> _Document text_
The first time I met JD, her treatment regimen included etanercept and methotrexate (MTX). She initially presented as an urgent consult due to increased pain and swelling of the finger joints and bilateral knees. She had not taken etanercept for approximately 6 weeks due to a recent skin infection and only restarted it a few days before our initial meeting. JD’s CDAI score was 12, indicating moderate disease activity (Visit 1). Since she had just resumed taking etanercept—which had worked well for her in the past—JD was willing to wait a few more weeks to see how her joints would respond before making significant adjustments to her treatment regimen, although I did add meloxicam 10 mg QD on a temporary basis.
JD came back to see me 3 months later. She was feeling much better, stating it was the best she had felt in years. She denied having any joint pain, swelling, or stiffness. There was no visible psoriasis, no enthesitis, and no dactylitis. Her CDAI score was 1, indicating disease remission (Visit 2). We were both very happy with her progress, especially as the CDAI score matched JD’s self-reported improvement.
About a year later, JD came back into my office. Things had gotten significantly worse. JD complained of persistent joint pain, swelling, and increased stiffness throughout the day. She also had psoriasis on her elbows. I performed another CDAI, and her score rose back up into the moderate disease activity range (Visit 3).
Based on this information, we were at a tricky crossroads. JD remained on etanercept and MTX, which had previously been so effective, but was clearly no longer working at well as it once did. Given JD’s symptoms and level of disease activity, we began with a discussion of possibly increasing her dose of MTX from 10 mg QW to 15 mg QW. However, after her liver function test results came back elevated, we shelved that plan. We instead decided to boost the dose of meloxicam to 15 mg QD in the short term. A month later, we repeated the liver function test with the same result as previously, so MTX was discontinued and we switched to leflunomide 20 mg daily.

> _Things to do_
1/ In the case account of JD, what was her CDAI score at the first visit?
2/ Continue the case account of JD from where it ends.

Data excerpts:
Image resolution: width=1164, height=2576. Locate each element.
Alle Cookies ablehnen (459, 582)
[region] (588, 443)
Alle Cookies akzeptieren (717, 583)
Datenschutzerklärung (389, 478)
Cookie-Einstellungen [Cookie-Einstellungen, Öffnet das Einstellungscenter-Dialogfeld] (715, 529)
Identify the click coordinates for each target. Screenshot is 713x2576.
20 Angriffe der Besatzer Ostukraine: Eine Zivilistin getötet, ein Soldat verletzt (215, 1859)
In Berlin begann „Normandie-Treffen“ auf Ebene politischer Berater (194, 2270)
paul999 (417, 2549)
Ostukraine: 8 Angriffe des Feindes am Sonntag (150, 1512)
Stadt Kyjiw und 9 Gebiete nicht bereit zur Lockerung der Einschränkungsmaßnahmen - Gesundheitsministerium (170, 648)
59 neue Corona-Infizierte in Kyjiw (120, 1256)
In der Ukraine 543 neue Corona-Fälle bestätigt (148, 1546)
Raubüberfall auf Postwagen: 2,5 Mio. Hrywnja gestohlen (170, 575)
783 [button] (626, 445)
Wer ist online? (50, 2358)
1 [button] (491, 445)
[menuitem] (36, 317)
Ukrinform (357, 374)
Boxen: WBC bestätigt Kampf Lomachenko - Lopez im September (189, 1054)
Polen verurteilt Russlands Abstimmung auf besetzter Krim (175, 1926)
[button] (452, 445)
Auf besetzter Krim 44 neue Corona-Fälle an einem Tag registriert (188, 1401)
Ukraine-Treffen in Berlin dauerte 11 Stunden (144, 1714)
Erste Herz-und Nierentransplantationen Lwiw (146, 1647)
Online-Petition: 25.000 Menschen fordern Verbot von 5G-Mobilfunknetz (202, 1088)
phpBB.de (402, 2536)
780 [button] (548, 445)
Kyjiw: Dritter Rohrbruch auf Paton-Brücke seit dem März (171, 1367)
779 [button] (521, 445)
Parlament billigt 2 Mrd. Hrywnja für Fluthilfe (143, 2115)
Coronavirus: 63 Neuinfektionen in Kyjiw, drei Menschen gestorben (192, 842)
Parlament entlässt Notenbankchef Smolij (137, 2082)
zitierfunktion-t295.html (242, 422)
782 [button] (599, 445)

> _Responses by task_
1/ Her CDAI score was 12, indicating moderate disease activity.

2/
Unfortunately, shortly after this modification, JD had an emergency cholecystectomy that resulted in minor complications. During the procedure, she was found to have ulcerative colitis, which required further modifications in our treatment of her PsA. We switched JD from etanercept to adalimumab since that drug also has an indication for the treatment of inflammatory bowel disease. JD also decided to discontinue leflunomide due to persistent gastrointestinal side effects.
JD’s most recent CDAI completed 3 weeks ago still shows moderate disease activity (Visit 4), but she is reticent about making further medication changes due to the recent upheaval in her overall health. She is recovering from her surgery and bowel disease, and just recently decided to retire and buy a house in Florida. She feels the move will have a positive impact on her quality of life and disease activity. We shall see what subsequent visits show.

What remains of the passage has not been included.